Here at the Water’s Edge
Leo Hurwitz, Charles Pratt, 1962, 60m

Excursion
Marie Menken, 1968, 16mm, 5m

City Wildlife: Mice, Rats, Roaches
Christy Rupp, 1980, 16m

The rise of New York as a major urban center since its colonization has seen a number of animals play significant roles in tandem with the expansion of the city, conventionally framed as pests and hindrances to sanitary living environments. Christy Rupp’s video City Wildlife: Mice, Rats, Roaches is a playful essay on our most common nonhuman animal friends. Produced by Chris Post and Peter Von Zeigesar, the film advocates a more ecology-centric vision of city-dwelling animals, seeing them as intrinsic to the function of the natural world of New York. “Rats are not terrorists,” Rupp told the New York Post, “[they] are not inherently evil. They’re just animals like any other animals. They don’t come into the world meaning to harm man. I see them as part of the history of ecology, in the whole chain of things. It’s just that they’re out of control in the cities.” The video is composed of a number of short, tableau-like vignettes charting historical and biological facts through voice-over while we observe mice and rats chowing down on Big Macs, rats posed in front of outraged Post headlines, and the training of rats in bomb detection.
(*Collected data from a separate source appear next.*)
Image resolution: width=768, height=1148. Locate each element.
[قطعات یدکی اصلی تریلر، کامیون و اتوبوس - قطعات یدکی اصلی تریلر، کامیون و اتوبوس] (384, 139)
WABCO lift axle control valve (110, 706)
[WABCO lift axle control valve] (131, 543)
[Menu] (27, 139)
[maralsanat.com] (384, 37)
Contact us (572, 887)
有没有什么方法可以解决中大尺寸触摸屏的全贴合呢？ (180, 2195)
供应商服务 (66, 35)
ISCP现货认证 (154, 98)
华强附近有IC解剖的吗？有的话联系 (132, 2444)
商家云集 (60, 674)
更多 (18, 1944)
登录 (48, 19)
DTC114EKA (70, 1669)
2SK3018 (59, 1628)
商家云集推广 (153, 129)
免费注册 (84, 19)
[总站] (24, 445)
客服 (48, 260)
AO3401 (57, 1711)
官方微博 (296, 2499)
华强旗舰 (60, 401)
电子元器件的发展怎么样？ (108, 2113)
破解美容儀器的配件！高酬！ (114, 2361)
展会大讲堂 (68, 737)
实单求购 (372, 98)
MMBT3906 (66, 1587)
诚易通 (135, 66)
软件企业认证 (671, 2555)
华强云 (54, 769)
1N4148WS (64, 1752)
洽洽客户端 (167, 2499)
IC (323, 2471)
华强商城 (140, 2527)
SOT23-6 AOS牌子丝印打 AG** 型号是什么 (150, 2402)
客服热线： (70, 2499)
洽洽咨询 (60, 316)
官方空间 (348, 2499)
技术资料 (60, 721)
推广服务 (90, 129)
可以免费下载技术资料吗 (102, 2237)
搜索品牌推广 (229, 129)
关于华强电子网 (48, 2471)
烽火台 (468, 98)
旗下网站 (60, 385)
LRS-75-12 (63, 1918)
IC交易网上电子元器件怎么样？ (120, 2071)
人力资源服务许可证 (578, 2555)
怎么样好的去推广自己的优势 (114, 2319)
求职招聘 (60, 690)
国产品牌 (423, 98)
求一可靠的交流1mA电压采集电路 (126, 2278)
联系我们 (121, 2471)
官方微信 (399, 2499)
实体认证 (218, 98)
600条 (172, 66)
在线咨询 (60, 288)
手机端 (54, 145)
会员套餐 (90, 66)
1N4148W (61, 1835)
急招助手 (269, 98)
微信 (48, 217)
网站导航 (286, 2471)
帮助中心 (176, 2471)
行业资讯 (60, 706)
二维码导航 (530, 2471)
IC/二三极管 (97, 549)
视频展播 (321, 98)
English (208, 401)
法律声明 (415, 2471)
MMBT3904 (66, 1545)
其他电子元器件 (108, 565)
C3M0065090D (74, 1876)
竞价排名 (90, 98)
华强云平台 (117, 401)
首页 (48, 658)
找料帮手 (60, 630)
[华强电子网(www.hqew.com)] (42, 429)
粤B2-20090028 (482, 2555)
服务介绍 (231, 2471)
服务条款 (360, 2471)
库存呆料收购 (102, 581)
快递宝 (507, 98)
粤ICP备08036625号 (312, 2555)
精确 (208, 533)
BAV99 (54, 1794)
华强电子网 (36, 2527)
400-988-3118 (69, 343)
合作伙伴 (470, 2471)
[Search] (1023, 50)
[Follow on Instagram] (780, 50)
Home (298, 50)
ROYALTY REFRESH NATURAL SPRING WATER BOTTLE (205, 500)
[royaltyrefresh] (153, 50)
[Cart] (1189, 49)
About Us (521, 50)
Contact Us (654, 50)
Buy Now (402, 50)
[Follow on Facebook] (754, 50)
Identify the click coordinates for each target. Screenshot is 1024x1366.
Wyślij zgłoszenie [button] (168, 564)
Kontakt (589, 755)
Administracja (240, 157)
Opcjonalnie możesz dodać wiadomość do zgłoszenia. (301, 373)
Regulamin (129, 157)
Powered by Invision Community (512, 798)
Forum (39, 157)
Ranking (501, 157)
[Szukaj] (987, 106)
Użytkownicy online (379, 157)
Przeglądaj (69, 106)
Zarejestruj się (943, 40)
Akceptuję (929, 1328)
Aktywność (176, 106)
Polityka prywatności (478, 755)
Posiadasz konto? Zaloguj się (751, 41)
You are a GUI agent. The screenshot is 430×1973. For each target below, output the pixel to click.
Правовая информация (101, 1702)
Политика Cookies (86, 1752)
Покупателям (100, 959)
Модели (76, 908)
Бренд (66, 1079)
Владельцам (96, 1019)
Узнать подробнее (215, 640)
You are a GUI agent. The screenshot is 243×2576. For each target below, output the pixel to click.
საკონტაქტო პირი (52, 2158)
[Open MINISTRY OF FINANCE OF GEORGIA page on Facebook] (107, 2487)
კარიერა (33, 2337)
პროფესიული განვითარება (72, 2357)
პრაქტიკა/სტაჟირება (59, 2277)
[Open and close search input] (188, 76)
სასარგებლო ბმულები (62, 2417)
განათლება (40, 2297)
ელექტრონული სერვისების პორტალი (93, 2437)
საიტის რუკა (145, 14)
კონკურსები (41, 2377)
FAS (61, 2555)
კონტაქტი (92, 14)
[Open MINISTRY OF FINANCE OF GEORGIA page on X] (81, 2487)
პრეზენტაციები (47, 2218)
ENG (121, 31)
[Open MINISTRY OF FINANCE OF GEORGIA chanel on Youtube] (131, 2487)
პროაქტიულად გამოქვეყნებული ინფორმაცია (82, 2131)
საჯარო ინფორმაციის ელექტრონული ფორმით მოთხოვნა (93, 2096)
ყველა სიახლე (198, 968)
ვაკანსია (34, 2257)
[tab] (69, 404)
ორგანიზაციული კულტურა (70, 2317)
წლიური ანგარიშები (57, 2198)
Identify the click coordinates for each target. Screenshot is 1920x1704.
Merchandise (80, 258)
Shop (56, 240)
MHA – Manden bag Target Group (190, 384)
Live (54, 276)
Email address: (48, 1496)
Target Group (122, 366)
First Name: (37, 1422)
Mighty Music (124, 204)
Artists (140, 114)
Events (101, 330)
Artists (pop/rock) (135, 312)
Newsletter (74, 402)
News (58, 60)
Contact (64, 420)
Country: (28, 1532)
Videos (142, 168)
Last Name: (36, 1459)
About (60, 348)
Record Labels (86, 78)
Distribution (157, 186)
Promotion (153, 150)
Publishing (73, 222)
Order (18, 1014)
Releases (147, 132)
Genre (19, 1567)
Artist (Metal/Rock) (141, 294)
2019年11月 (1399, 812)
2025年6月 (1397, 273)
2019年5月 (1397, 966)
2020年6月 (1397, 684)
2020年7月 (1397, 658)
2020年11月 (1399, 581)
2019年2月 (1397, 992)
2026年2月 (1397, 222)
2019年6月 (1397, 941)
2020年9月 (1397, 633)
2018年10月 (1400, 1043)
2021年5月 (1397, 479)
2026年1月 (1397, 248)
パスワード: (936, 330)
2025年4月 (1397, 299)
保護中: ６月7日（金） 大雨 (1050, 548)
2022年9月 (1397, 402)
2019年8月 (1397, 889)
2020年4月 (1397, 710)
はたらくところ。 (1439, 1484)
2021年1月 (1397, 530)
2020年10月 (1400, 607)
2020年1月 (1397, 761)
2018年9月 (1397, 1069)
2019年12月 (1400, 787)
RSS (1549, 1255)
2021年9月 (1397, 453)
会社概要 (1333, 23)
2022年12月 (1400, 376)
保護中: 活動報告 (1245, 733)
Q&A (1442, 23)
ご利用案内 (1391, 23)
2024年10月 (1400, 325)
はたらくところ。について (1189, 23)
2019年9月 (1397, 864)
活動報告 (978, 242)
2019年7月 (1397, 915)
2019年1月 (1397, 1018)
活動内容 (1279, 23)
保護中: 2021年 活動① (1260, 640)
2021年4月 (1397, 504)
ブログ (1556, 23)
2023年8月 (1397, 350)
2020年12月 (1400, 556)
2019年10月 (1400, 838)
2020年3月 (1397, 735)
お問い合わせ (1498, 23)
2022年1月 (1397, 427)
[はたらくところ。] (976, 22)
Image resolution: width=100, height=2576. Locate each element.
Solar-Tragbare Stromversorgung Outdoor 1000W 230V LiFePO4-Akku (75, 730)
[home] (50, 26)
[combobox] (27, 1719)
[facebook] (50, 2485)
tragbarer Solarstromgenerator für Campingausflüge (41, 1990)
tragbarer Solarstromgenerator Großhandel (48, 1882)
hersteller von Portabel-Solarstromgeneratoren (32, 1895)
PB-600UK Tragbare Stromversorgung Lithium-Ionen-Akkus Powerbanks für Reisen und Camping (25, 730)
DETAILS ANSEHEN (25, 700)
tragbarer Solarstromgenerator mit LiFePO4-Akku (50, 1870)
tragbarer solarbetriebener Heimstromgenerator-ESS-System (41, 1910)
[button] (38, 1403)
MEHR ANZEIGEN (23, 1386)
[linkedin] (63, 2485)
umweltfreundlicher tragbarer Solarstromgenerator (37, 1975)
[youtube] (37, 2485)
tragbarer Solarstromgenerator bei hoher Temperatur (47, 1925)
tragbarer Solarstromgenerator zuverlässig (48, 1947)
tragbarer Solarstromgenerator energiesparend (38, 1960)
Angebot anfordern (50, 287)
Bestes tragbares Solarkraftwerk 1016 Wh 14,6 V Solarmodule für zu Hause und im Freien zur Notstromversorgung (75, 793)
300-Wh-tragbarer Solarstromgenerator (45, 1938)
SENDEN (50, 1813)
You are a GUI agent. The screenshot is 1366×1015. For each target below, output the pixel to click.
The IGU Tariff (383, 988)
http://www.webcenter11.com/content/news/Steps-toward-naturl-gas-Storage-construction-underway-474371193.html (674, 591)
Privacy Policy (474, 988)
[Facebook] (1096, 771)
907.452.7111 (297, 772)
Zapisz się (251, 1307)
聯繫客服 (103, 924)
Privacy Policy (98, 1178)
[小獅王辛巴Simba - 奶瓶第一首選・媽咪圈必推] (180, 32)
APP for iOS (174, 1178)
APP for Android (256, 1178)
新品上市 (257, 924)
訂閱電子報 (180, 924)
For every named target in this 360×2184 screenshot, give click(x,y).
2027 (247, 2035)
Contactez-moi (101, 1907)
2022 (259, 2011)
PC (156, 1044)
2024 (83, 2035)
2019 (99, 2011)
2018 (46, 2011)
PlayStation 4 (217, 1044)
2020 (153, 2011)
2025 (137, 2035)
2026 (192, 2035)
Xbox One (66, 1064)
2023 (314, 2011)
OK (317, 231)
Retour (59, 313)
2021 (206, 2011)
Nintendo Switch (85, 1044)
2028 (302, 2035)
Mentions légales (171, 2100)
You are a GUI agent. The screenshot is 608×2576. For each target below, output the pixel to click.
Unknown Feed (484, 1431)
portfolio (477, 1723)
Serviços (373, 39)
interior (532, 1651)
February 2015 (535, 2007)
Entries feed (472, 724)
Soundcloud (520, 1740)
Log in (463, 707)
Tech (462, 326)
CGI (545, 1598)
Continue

Complementing Rupp’s video essay are two contrasting visions of Manhattan as a geographic and topological form, as an island and as a natural harbor. The waterfronts of New York are toured at breakneck speed through Marie Menken’s short Excursions, while its beachfronts and shorelines get a poetic and decidedly political treatment in Here at the Water’s Edge, an exploration of Manhattan’s man-made and natural relation to the great waters that border it. Leo Hurwitz’s collaboration with photographer Charles Pratt offers a collage of sights and sounds, a richly textured evocation of the city’s past and present where the impact of the human hand is rendered both audible and visible.